According to Statcounter, Windows 11 held a 55.18% market share in October 2025. That share dropped to 53.7% in November and dropped again in December. Now, Windows 11 holds a 50.73% market share.
https://gs.statcounter.com/os-version-market-share/windows/desktop/worldwide
Many are rollback to Windows 10, but Linux is increasing as well.


https://gs.statcounter.com/os-market-share/desktop/worldwide



It isn’t even just the performance and bloat issues or the AI.
As you hinted, Windows 11 made a lot of changes to the UI. I can’t think of a single change made which I liked as someone who has had to deal with Windows since before 95. Windows 11 felt like a downgrade from Windows 10.

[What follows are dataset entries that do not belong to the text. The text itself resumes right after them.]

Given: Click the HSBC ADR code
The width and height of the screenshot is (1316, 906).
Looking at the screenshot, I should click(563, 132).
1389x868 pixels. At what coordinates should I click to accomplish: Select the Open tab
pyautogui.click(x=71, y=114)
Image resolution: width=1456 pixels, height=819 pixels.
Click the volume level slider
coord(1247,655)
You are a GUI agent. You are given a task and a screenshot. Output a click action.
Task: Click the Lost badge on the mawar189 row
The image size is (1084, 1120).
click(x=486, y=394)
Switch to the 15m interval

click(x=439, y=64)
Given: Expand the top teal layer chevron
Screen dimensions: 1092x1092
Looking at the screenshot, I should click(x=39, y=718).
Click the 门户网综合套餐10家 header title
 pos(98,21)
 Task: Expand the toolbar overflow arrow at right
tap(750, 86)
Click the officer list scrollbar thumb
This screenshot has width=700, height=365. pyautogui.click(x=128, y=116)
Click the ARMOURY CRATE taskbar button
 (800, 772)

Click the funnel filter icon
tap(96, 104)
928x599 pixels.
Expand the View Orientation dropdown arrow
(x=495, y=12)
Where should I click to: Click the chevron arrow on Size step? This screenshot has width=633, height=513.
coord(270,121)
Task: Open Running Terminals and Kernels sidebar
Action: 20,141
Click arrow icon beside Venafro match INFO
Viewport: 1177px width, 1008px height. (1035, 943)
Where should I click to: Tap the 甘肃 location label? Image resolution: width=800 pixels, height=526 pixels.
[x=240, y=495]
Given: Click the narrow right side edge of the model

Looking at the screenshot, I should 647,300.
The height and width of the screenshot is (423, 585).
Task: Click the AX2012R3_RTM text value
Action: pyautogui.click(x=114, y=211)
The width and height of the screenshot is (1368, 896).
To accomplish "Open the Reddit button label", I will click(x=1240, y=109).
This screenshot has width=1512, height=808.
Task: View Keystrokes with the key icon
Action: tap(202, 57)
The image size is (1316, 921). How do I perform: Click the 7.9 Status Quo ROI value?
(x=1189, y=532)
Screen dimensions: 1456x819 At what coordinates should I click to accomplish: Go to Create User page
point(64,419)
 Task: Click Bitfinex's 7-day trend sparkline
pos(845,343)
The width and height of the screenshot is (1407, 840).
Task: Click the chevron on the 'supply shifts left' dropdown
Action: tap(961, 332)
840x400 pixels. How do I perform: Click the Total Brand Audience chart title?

You’ve got a lot of managers with purchasing authority who developed a ton of muscle memory on old Windows. The new UI changes have made Windows feel alien enough that you can’t use retraining costs as an excuse to keep with Windows.
Windows 11 UI is a downgrade from XP.
Windows 11 is also deeply unstable. I haven’t had this many program crashes, errors, and other bullshit since Vista and ME. Windows 10 had it’s annoying quirks but it was at least relatively stable.
I have saved myself the headaches with UI changes since the Win8 clusterfuck when installed a 3rd party taskbar/menu.
I think explorer and the desktop tray got a little better in terms of UI. I actually find myself liking the centered icons.
That said, I’ve tweaked a lot with openshell and fully replaced the awful start menu and search to fix a lot of the garbage.